Masahiro – VC series Virgin Carbon Gyuto 210mm
328 / 210 / 208 ... 46 / 39 / 26 ... 1.9 / 1.8 / 1.2 / 0.6 ... -5 ... 181g ... **

Long (Total / Blade / Edge) High (Heel / Half / Tip -35) Thick (Heel / Half / Tip -35 / Tip -10) Balance (Chin = 0) Weight Cutting OOTB ( * Poor ** Avg. *** Good **** Any shade of Great)

JCK Natures – Deep Impact Aogami Super Gyuto 210mm
340 / 220 / 213 ... 46 / 40 / 27 ... 1.8 / 1.7 / 1.6 / 0.7 ... -5 ... 180g ... n/a

The Deep Impact, having been used before, couldn’t be truthfully noted here on all points, even by the poor standards I set myself to respect, so it will be sort of tagging along the Masahiro review. As it was going dull when I got it, I simply touched it up on SP2K to give it back some bite and slice - in the same ballpark than the Masahiro, decent enough to do a prep and get an idea of where to go from there.

IMG_5417.JPG


F&F: 2/5

Handle: 0.5/1

Masahiro VC handle is made of laminated wood – and feels just like that. Each scale shows inconsistencies, and they are obviously even more inconsistent one to another. However, the handle feels solid and comfortable enough, and looks impervious to any kind of wear. The Deep Impact micarta handle suffers from a condition of white spotting looking like wear, especially along the angles and behind the bolster, but also to a lesser level on both flat sides. No blame to the seller, I was forewarned. On the good side we have a better shaped handle than the Masahiro, solid and comfy enough too.

IMG_5406.JPG


Bolster/Ferrule: 0.5/1
Masahiro bolster is well proportioned and shaped as an object, but a bit too short, angular and abrupt for best comfort with a knife. Otherwise, tang aligns with the blade showing no important bending, and the bolster tapers evenly from scales to blade. Deep Impact would have got full marks.

Blade: 0.5/1
The blade of the Masahiro shows no irregularity whatsoever. The choil is left a bit rough, and I feel a little more real estate after the bolster would do nicely: with the recessed heel ending just below it I feel space is a bit cramped for a comfortable pinch with the middle finger nestling at the choil, and the fact that the bolster isn’t the most comfortable doesn’t help. I could still adjust with a natural grip, so I cannot say it’s problematic, just something that I feel could be improved upon.

The Deep Impact offers a bit more real estate for finger placement after the bolster, a flexibility extending to the fact that the balance is located just after the taper. Thanks to that, one can use a comfortable pinch grip right around the balance point, and even a more forward or backward grip too without feeling unbalanced or cramped. On the other hand, the choil is just as rough as the Masahiro, and my unit here has that ill-grinded, somewhat jagged area right in the middle of the curve that adds to the discomfort.
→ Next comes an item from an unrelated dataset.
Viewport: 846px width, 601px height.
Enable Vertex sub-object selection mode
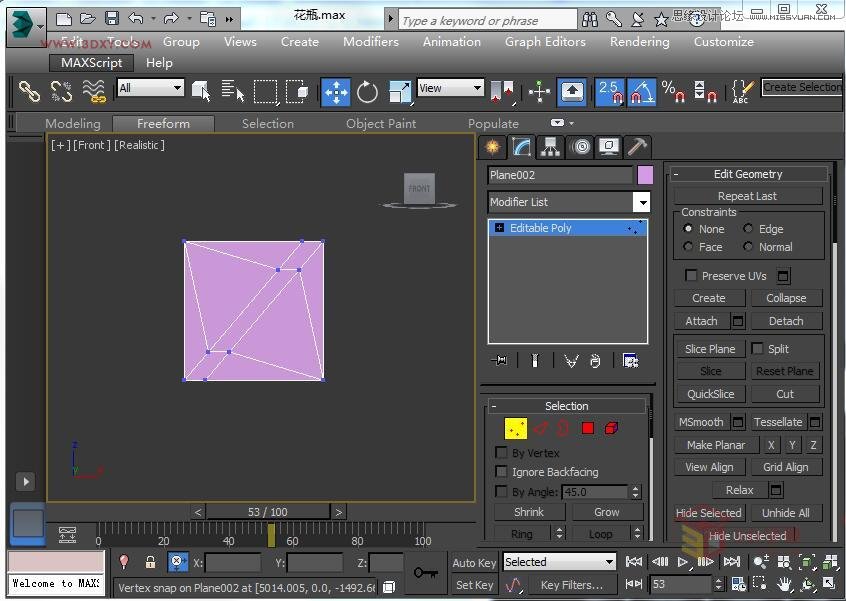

The blade shows no irregularity.

Spine: 0.5/1
Spine of both knives is your average low end affair, not exactly uncomfortable, polished just enough for use, but the angles are still a bit on the rough.

IMG_5402.JPG


Finish: 0/1
Masahiro is a monosteel finished on the belt grinder. The pattern is quite rough, but quite uniform too. It’s not a problem especially at this pricepoint, but in this specific subcategory it cannot deserve any point either, especially when a 50$ Victorinox looks much nicer. However this is mostly a matter of having all my knives reviewed on equal grounds, and obviously the Masahiro is perfectly alright this way. The Deep Impact is cladded with stainless steel, where we can also find grinder marks, although the pattern is much lighter: it shows mostly at slanted angles under a crude enough light. It would have gotten the average mark here: cladding is polished enough to blend while the cladding line draws most of the attention anyhow.


EXPERIENCE: 4.5/5

Box: 0.5/1

The Masahiro box looks great, the fold of VCI paper is branded with Masahiro (first time I see that, a curioso of no importance) and there’s a carton sheath that follows the design of the box – a little extra security on the blade is always nice. It is all however made of rather cheap, thin and wobbly laminated carton. The Deep Impact would have earned full marks: the box is neat, thick and sturdy, with a full blue felt liner inside where the knife’s handle is securely encased and the blade is cozy, wrapped in its VCI fold and an extra plastic sheath, all this topped with extra foam protection.

IMG_5392.JPG


First Impression: 1/1
Despite the rough finish and laminated handle, there’s a superb vibe coming with the Masahiro. It could almost be mistaken for a cheap western Chef from the hardware store at first glance, but looks fiercely dedicated and has that discreet but powerful identity in being a Virgin Carbon ground almost to a single bevel. It’s a unique knife hidden by the most ordinary, inconspicuous appearances.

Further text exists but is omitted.